Write the data below out again, exactly as each line reads.

(Collected data entries)
────

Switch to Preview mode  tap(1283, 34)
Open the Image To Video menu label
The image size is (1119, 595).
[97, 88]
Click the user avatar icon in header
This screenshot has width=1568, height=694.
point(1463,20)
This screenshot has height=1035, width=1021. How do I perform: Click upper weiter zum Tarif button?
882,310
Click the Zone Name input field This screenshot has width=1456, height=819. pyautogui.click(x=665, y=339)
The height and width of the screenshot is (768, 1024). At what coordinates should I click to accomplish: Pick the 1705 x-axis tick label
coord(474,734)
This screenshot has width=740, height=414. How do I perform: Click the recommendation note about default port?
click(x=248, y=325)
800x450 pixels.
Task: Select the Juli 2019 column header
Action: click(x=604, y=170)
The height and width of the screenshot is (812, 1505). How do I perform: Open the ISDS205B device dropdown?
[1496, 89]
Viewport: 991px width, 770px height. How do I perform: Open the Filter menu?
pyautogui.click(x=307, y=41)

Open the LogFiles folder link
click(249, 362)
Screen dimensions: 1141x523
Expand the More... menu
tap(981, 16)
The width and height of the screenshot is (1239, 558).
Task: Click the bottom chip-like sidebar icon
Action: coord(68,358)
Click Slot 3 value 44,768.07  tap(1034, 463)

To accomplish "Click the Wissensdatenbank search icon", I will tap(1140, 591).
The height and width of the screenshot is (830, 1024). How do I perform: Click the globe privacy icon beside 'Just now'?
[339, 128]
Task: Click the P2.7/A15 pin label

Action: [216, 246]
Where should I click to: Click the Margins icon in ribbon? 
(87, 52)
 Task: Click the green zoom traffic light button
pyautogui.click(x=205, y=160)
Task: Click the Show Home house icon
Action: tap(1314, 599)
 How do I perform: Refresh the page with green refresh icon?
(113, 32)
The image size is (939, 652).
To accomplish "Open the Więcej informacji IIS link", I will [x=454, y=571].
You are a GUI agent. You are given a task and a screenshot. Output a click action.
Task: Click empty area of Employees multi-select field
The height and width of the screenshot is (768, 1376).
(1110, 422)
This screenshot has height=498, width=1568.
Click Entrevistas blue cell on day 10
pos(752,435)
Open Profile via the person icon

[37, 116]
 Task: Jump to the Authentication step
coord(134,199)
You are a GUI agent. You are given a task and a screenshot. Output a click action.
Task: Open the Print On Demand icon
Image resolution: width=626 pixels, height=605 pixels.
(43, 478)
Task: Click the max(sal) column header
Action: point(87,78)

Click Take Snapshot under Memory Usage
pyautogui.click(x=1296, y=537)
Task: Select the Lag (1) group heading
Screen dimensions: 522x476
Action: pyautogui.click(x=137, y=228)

────

* _Exercise solution_
Switch to Preview mode  tap(1283, 34)
Open the Image To Video menu label
The image size is (1119, 595).
[97, 88]
Click the user avatar icon in header
This screenshot has width=1568, height=694.
point(1463,20)
This screenshot has height=1035, width=1021. How do I perform: Click upper weiter zum Tarif button?
882,310
Click the Zone Name input field This screenshot has width=1456, height=819. pyautogui.click(x=665, y=339)
The height and width of the screenshot is (768, 1024). At what coordinates should I click to accomplish: Pick the 1705 x-axis tick label
coord(474,734)
This screenshot has width=740, height=414. How do I perform: Click the recommendation note about default port?
click(x=248, y=325)
800x450 pixels.
Task: Select the Juli 2019 column header
Action: click(x=604, y=170)
The height and width of the screenshot is (812, 1505). How do I perform: Open the ISDS205B device dropdown?
[1496, 89]
Viewport: 991px width, 770px height. How do I perform: Open the Filter menu?
pyautogui.click(x=307, y=41)

Open the LogFiles folder link
click(249, 362)
Screen dimensions: 1141x523
Expand the More... menu
tap(981, 16)
The width and height of the screenshot is (1239, 558).
Task: Click the bottom chip-like sidebar icon
Action: coord(68,358)
Click Slot 3 value 44,768.07  tap(1034, 463)

To accomplish "Click the Wissensdatenbank search icon", I will tap(1140, 591).
The height and width of the screenshot is (830, 1024). How do I perform: Click the globe privacy icon beside 'Just now'?
[339, 128]
Task: Click the P2.7/A15 pin label

Action: [216, 246]
Where should I click to: Click the Margins icon in ribbon? 
(87, 52)
 Task: Click the green zoom traffic light button
pyautogui.click(x=205, y=160)
Task: Click the Show Home house icon
Action: tap(1314, 599)
 How do I perform: Refresh the page with green refresh icon?
(113, 32)
The image size is (939, 652).
To accomplish "Open the Więcej informacji IIS link", I will [x=454, y=571].
You are a GUI agent. You are given a task and a screenshot. Output a click action.
Task: Click empty area of Employees multi-select field
The height and width of the screenshot is (768, 1376).
(1110, 422)
This screenshot has height=498, width=1568.
Click Entrevistas blue cell on day 10
pos(752,435)
Open Profile via the person icon

[37, 116]
 Task: Jump to the Authentication step
coord(134,199)
You are a GUI agent. You are given a task and a screenshot. Output a click action.
Task: Open the Print On Demand icon
Image resolution: width=626 pixels, height=605 pixels.
(43, 478)
Task: Click the max(sal) column header
Action: point(87,78)

Click Take Snapshot under Memory Usage
pyautogui.click(x=1296, y=537)
Task: Select the Lag (1) group heading
Screen dimensions: 522x476
Action: pyautogui.click(x=137, y=228)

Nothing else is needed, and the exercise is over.